Exercise directions. Please transcribe the listing below in full, exactly as written, leaving out its pictures.

◆ ◆ ◆

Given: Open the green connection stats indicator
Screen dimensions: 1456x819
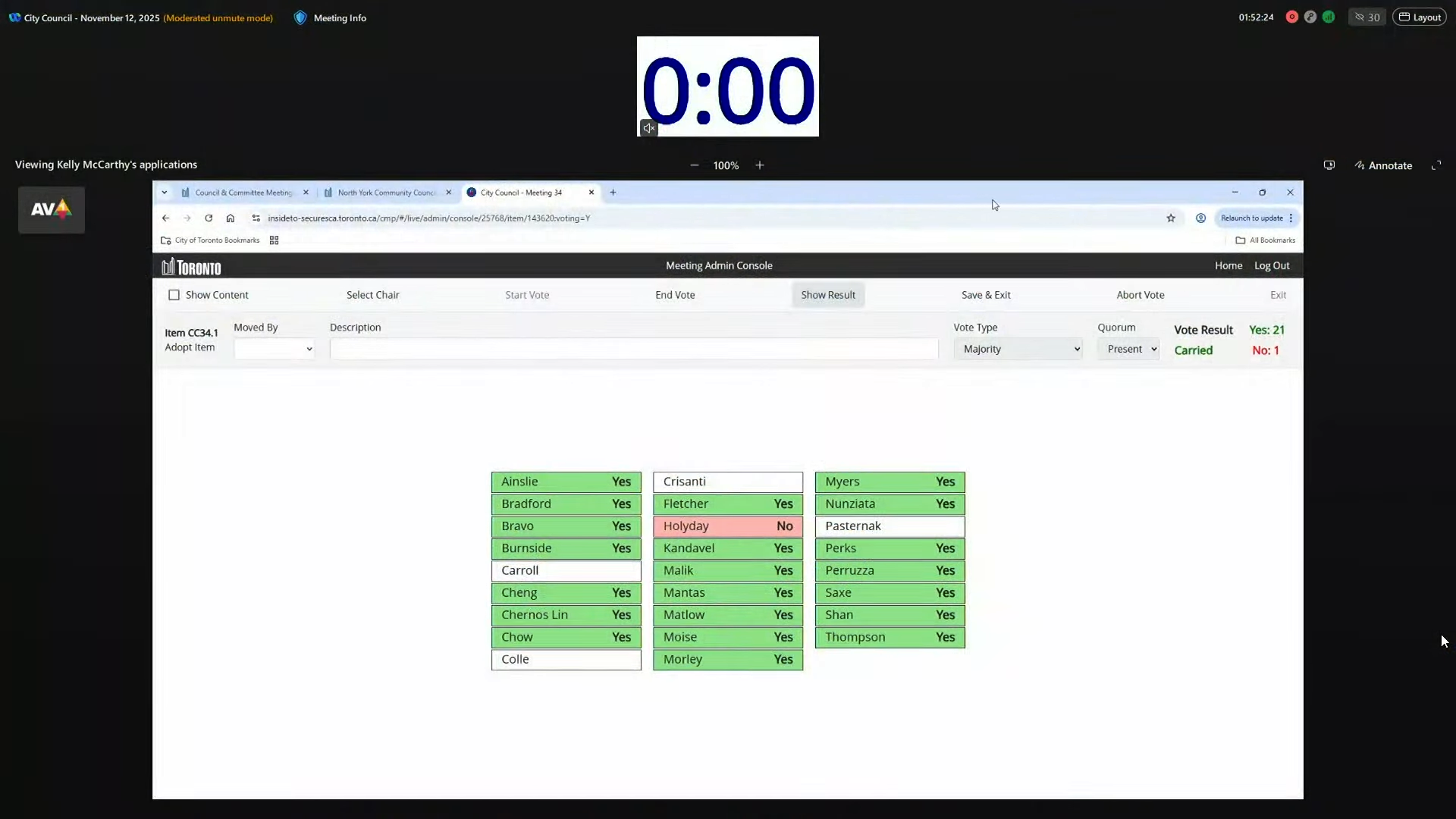Looking at the screenshot, I should [x=1329, y=17].
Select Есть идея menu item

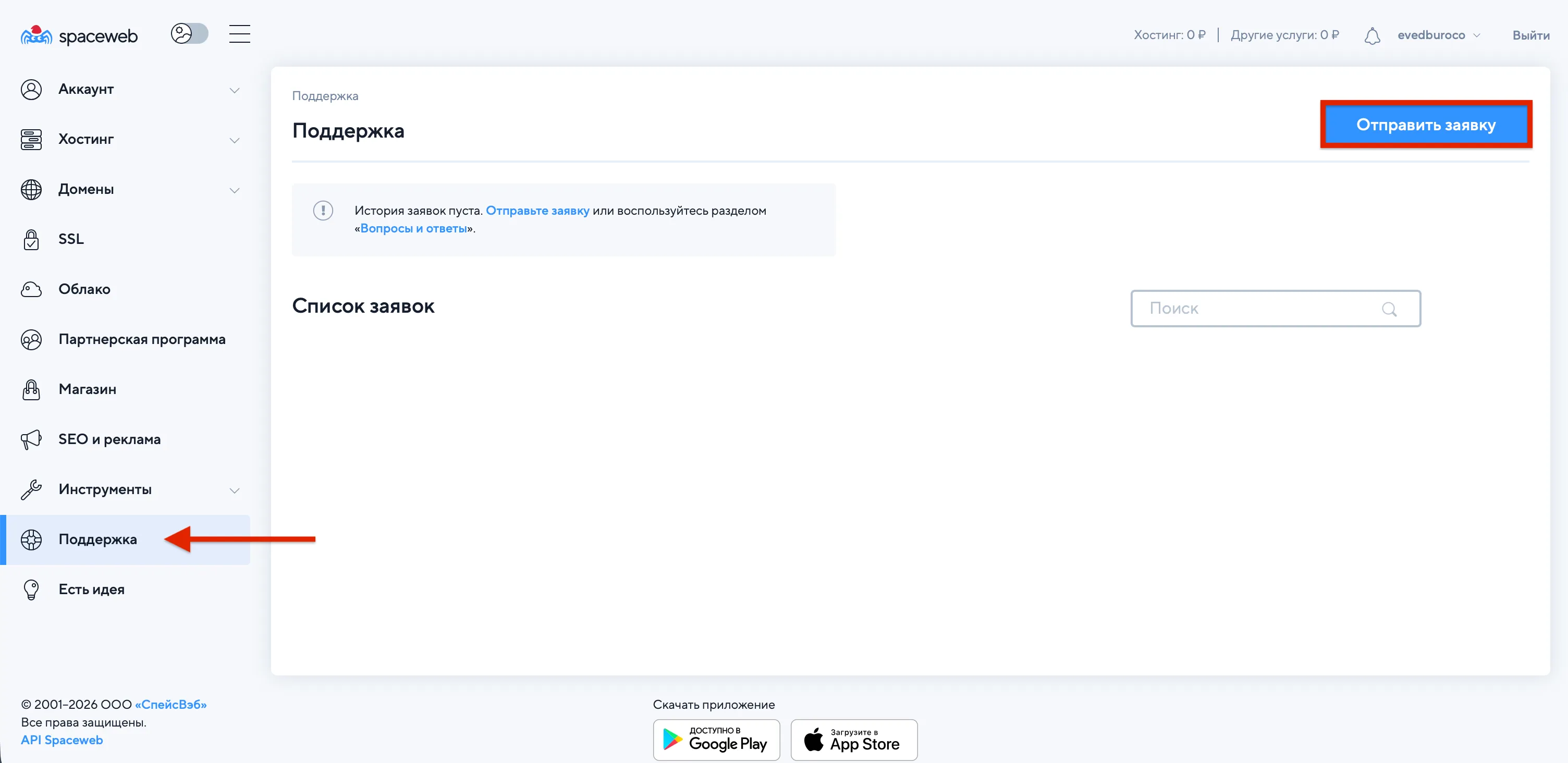tap(91, 589)
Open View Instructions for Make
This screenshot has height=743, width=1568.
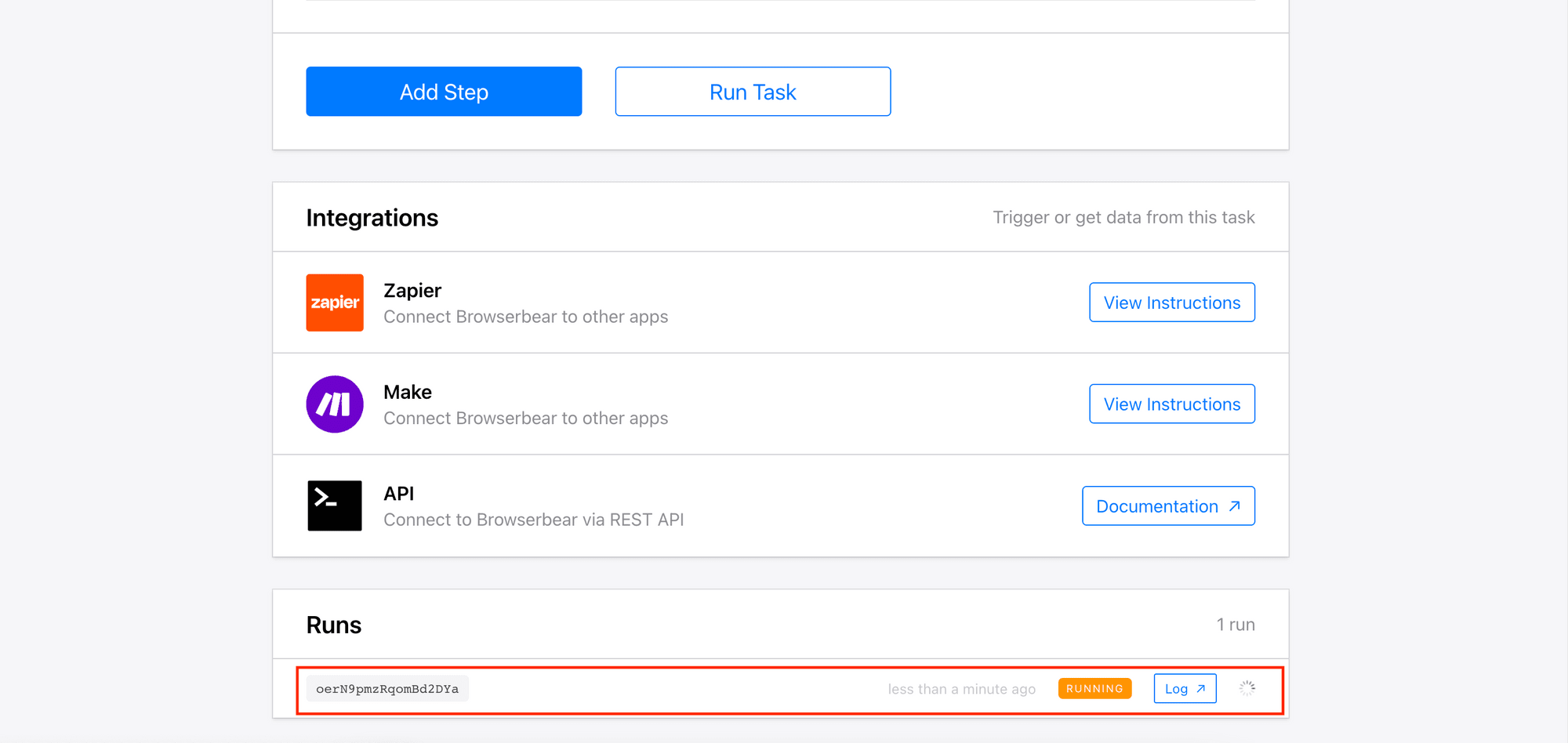tap(1171, 404)
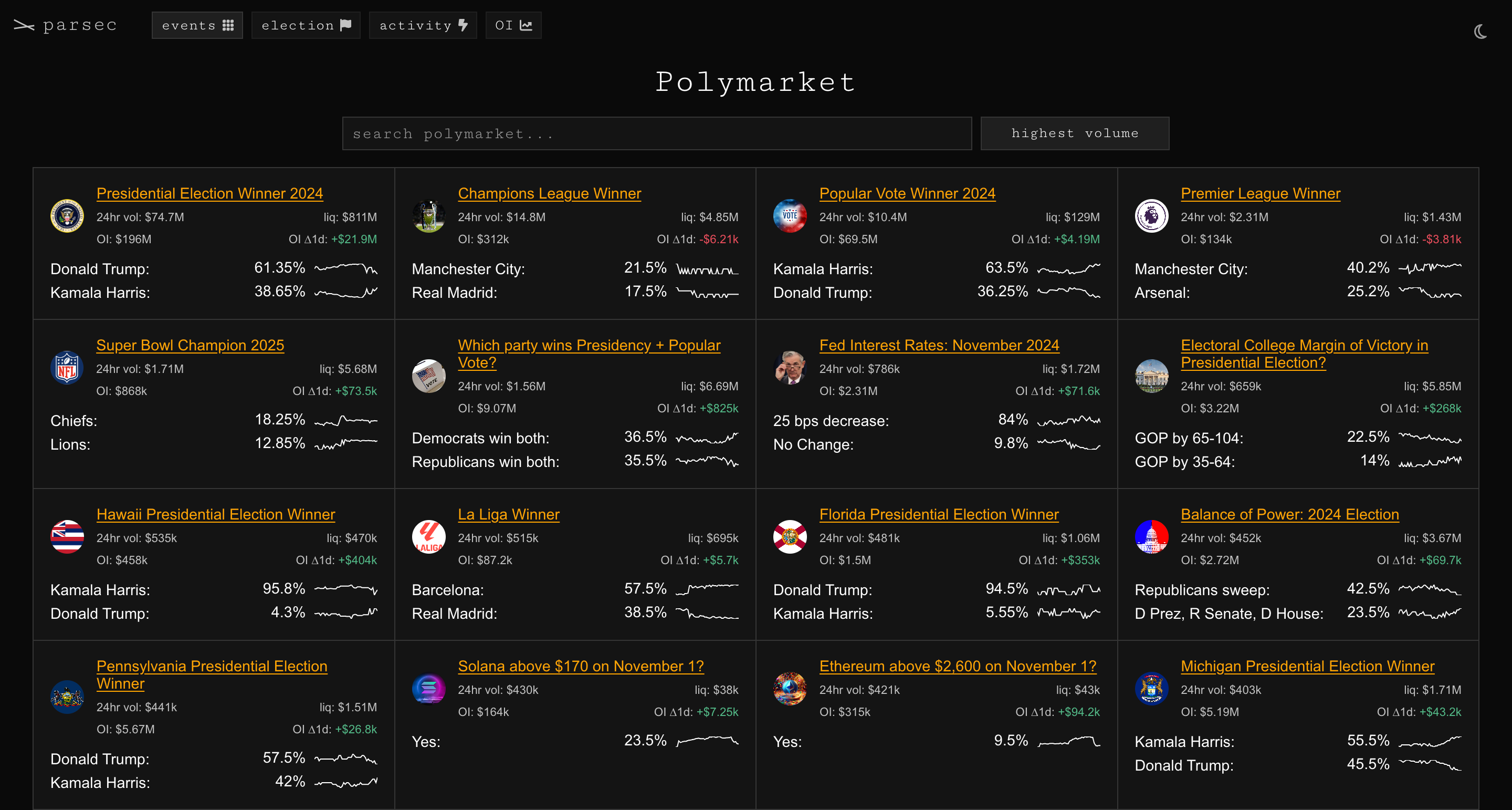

◆ ◆ ◆

Written response.
Given: Open the green connection stats indicator
Screen dimensions: 1456x819
Looking at the screenshot, I should [x=1329, y=17].
Select Есть идея menu item

tap(91, 589)
Open View Instructions for Make
This screenshot has height=743, width=1568.
tap(1171, 404)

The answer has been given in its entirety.